Fig 5. Adipogenesis genes are decreased in female Slfn3KO mice.

The mRNA expression of (A) Fabp4, Fatty acid binding protein 4 and (B) Lpl, Lipoprotein lipase were analyzed by qPCR using RPLP0 as a reference control gene. (n = 33–56; *p<0.05 to respective WT).

Fig 6. Ketogenesis gene, Hmgc2 was increased in female Slfn3KO mice.

The mRNA expression of Hmgcs2, Hydroxy-methylglutaryl-CoA Synthase was analyzed by qPCR using RPLP0 as a reference control gene. (n = 33–56; *p<0.05 to respective WT).

Fig 7. Glut2 and SGLT1 mRNA expression levels in Slfn3KO mice is sex-dependent.

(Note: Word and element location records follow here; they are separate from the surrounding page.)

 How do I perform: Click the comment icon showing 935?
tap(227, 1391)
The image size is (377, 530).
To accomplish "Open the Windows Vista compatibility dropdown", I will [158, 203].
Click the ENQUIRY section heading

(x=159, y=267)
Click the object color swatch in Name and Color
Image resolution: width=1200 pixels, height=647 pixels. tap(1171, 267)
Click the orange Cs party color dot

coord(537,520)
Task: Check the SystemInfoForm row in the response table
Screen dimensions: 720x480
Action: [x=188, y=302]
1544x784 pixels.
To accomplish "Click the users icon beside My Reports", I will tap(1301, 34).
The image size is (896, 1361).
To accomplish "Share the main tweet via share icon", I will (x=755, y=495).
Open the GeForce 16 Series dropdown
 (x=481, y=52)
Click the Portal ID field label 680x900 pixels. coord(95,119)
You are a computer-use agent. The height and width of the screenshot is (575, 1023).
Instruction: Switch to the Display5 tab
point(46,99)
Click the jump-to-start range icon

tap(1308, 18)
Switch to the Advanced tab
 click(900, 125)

Total RNA was isolated from intestinal mucosa of WT and Slfn3KO mice and differentiation marker expression was analyzed by qPCR using RPLP0 as a reference control gene. mRNA expression of (A) SI, (B) Dpp4, (C) Vil1, (D) Glut1, (E) Glut2, and (F) SGLT1. (n = 37–47; *p<0.05 to respective WT; #p<0.05 to respective male genotype).

Fig 8. Increased mRNA expression of Notch2 and Cdx2 in Slfn3KO male mice.

Total RNA was isolated from intestinal mucosa of WT and Slfn3KO mice and mRNA expression of (A) Notch1, (B) Notch2 and (C) Cdx2 was analyzed by qPCR using HPRT as a reference control gene. (n = 28–41; *p<0.05 to respective WT).